• Record extracts:
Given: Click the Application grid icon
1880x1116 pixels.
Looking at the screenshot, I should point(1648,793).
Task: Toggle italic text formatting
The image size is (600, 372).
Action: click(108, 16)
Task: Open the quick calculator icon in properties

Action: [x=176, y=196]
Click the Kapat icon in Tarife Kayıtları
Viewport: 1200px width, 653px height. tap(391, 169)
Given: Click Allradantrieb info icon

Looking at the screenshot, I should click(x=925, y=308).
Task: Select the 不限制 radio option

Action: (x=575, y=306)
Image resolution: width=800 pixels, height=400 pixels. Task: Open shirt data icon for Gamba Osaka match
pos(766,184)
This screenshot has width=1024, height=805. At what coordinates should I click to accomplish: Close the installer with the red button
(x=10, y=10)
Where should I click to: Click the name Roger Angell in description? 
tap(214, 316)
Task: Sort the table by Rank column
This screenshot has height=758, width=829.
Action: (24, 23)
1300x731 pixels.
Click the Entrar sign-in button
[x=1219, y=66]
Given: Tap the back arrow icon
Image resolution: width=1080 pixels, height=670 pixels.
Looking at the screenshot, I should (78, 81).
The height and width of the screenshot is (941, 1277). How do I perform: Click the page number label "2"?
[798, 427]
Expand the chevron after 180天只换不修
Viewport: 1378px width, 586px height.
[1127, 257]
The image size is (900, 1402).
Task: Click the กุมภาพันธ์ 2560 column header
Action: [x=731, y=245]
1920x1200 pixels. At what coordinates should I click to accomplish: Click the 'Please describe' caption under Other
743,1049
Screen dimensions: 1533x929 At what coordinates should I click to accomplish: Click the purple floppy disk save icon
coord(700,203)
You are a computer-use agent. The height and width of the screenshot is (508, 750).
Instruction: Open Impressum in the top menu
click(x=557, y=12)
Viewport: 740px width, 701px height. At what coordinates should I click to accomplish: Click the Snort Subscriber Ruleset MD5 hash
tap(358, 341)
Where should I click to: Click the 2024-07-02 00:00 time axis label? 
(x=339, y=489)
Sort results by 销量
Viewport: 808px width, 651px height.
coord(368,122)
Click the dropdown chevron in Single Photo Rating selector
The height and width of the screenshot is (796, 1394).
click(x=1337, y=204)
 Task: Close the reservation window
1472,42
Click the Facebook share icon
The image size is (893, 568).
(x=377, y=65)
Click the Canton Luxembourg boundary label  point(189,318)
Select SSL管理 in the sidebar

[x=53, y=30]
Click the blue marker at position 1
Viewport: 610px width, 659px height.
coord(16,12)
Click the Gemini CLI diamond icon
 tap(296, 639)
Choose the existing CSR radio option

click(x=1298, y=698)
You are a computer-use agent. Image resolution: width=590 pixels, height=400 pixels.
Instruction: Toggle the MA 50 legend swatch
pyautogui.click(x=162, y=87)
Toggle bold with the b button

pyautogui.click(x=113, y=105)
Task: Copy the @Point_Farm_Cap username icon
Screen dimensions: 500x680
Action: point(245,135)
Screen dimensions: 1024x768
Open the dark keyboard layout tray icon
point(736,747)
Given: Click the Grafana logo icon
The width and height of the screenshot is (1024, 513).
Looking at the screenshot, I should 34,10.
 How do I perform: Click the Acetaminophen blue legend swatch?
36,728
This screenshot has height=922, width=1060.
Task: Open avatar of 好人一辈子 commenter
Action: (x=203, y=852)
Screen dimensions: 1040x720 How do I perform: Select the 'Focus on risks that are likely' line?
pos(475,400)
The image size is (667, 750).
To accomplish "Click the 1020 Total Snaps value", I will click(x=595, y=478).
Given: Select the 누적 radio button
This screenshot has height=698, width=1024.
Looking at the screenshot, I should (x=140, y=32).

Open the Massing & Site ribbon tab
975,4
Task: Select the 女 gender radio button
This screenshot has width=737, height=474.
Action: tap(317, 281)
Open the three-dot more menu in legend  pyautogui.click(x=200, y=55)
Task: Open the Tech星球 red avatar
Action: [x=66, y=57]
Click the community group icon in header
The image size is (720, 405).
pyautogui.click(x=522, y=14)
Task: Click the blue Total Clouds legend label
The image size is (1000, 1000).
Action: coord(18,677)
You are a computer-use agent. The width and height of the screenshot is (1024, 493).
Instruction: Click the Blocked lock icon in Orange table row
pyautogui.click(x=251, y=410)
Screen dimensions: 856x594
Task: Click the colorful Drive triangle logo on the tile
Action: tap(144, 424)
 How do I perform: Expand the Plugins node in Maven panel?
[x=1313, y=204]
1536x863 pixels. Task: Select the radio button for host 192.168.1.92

• Required work:
Please state how many lines in the listing contain the string "Total", and give nothing besides that number.

• Solved problem:
2